━━ MATERIAL SUPPLIED

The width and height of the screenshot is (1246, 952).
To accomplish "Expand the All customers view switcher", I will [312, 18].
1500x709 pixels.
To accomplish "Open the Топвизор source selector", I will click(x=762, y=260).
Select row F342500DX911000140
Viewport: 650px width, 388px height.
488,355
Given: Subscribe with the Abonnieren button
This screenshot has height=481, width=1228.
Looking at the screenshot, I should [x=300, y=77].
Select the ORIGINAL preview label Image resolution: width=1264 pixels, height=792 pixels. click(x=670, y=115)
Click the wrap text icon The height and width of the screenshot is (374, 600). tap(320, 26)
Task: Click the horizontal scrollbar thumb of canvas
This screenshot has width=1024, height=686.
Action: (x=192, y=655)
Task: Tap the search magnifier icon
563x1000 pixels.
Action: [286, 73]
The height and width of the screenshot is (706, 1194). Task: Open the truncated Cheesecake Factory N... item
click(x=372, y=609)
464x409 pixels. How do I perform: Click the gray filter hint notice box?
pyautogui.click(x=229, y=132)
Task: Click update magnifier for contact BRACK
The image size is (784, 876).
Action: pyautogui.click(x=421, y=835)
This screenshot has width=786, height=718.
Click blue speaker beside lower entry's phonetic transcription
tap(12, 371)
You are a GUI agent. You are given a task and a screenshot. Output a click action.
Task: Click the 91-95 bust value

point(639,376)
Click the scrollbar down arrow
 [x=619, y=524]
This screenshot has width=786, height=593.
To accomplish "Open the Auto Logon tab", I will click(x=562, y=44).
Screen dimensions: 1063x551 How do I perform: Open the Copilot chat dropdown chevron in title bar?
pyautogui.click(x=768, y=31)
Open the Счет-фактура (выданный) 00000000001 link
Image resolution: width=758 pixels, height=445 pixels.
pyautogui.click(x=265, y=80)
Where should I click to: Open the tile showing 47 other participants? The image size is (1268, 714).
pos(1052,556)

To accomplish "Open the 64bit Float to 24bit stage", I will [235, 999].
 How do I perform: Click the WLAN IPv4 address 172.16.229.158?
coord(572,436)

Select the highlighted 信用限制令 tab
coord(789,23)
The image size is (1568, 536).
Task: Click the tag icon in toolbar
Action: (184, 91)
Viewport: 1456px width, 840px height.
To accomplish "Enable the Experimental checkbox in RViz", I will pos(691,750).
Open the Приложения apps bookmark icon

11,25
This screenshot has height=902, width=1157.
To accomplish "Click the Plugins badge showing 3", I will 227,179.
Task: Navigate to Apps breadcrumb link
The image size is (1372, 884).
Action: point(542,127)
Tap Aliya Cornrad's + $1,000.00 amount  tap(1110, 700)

━━━━

→ **INSTRUCTIONS FOR THE TASK**
In the entries above, find each line with the string "link" and copy it.

→ **OUTPUT FOR THIS TASK**
Open the Счет-фактура (выданный) 00000000001 link
Task: Navigate to Apps breadcrumb link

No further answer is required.